RECORD EXTRACTS section start
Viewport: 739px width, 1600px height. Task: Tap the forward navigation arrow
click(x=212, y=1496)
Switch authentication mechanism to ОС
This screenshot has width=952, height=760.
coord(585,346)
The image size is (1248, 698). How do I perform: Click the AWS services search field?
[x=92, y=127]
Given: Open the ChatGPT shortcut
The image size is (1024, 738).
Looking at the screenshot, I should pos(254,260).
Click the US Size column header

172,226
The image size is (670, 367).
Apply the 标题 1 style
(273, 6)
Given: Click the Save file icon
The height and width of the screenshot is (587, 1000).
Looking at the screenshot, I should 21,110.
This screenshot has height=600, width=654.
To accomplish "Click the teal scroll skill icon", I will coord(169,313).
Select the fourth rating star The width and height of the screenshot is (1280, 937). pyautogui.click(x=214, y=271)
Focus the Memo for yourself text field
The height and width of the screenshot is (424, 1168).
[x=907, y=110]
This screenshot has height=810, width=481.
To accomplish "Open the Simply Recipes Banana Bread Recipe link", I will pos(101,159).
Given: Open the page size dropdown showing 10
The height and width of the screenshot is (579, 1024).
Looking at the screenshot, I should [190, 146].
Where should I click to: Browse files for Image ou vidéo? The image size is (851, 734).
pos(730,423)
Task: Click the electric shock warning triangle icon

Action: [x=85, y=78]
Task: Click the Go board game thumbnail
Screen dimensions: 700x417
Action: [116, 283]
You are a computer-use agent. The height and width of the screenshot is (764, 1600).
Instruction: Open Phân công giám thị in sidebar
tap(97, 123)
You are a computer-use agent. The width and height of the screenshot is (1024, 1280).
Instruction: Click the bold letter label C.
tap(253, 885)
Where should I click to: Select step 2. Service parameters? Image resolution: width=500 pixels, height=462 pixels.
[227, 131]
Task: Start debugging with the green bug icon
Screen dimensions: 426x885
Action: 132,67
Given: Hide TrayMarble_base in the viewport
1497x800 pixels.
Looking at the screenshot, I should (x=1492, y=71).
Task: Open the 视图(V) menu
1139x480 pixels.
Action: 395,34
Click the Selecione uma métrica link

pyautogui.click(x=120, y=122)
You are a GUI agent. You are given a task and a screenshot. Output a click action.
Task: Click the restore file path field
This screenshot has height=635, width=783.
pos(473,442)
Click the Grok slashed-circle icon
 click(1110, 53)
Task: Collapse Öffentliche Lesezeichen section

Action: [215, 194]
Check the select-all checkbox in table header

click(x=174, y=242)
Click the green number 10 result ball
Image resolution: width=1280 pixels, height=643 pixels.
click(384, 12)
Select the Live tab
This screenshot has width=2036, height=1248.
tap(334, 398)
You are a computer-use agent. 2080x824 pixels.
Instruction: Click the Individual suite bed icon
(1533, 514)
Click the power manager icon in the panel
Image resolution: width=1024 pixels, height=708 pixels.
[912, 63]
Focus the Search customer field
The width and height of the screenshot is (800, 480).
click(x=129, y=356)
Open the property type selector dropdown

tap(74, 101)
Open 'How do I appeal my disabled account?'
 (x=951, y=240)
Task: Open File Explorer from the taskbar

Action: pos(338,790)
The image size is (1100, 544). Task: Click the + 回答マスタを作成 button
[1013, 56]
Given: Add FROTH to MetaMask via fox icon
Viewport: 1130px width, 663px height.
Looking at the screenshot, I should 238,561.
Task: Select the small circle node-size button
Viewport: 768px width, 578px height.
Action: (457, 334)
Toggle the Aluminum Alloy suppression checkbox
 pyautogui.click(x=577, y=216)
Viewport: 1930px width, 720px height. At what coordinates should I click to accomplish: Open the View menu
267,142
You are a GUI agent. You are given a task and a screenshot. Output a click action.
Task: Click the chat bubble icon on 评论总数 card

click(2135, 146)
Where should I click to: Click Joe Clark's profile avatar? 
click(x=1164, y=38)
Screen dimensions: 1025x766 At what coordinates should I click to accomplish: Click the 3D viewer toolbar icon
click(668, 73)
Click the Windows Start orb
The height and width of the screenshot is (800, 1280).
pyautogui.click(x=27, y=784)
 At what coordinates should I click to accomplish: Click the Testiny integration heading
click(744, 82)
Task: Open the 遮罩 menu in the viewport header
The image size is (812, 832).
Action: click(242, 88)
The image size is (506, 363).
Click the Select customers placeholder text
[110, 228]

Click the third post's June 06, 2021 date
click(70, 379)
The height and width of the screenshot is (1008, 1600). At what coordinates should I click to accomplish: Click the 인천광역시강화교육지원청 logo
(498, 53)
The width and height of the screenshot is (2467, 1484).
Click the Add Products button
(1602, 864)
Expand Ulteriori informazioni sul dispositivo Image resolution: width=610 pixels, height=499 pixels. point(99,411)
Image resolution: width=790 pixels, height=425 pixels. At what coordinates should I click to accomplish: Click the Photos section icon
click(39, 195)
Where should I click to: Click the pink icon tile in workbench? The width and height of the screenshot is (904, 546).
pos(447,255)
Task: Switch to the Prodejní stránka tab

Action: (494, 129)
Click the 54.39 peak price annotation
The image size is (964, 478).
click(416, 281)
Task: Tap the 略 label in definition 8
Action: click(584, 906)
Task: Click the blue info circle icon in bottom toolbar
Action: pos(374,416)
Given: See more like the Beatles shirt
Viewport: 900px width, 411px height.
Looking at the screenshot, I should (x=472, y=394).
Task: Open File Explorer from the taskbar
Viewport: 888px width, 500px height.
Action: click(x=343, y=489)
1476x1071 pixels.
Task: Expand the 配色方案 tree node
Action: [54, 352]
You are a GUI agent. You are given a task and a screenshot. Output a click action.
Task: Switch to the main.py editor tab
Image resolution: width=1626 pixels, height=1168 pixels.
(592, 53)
RECORD EXTRACTS section end
* [TASK TO COMPLETE]
Look in the material above for the line with "Click the Grok slashed-circle icon" and the line with "The image size is (506, 363).", and transcribe exactly those lines and all lines between them, nothing more.

* [SOLVED EXERCISE]
Click the Grok slashed-circle icon
 click(1110, 53)
Task: Collapse Öffentliche Lesezeichen section

Action: [215, 194]
Check the select-all checkbox in table header

click(x=174, y=242)
Click the green number 10 result ball
Image resolution: width=1280 pixels, height=643 pixels.
click(384, 12)
Select the Live tab
This screenshot has width=2036, height=1248.
tap(334, 398)
You are a computer-use agent. 2080x824 pixels.
Instruction: Click the Individual suite bed icon
(1533, 514)
Click the power manager icon in the panel
Image resolution: width=1024 pixels, height=708 pixels.
[912, 63]
Focus the Search customer field
The width and height of the screenshot is (800, 480).
click(x=129, y=356)
Open the property type selector dropdown

tap(74, 101)
Open 'How do I appeal my disabled account?'
 (x=951, y=240)
Task: Open File Explorer from the taskbar

Action: pos(338,790)
The image size is (1100, 544). Task: Click the + 回答マスタを作成 button
[1013, 56]
Given: Add FROTH to MetaMask via fox icon
Viewport: 1130px width, 663px height.
Looking at the screenshot, I should 238,561.
Task: Select the small circle node-size button
Viewport: 768px width, 578px height.
Action: (457, 334)
Toggle the Aluminum Alloy suppression checkbox
 pyautogui.click(x=577, y=216)
Viewport: 1930px width, 720px height. At what coordinates should I click to accomplish: Open the View menu
267,142
You are a GUI agent. You are given a task and a screenshot. Output a click action.
Task: Click the chat bubble icon on 评论总数 card

click(2135, 146)
Where should I click to: Click Joe Clark's profile avatar? 
click(x=1164, y=38)
Screen dimensions: 1025x766 At what coordinates should I click to accomplish: Click the 3D viewer toolbar icon
click(668, 73)
Click the Windows Start orb
The height and width of the screenshot is (800, 1280).
pyautogui.click(x=27, y=784)
 At what coordinates should I click to accomplish: Click the Testiny integration heading
click(744, 82)
Task: Open the 遮罩 menu in the viewport header
The image size is (812, 832).
Action: click(242, 88)
The image size is (506, 363).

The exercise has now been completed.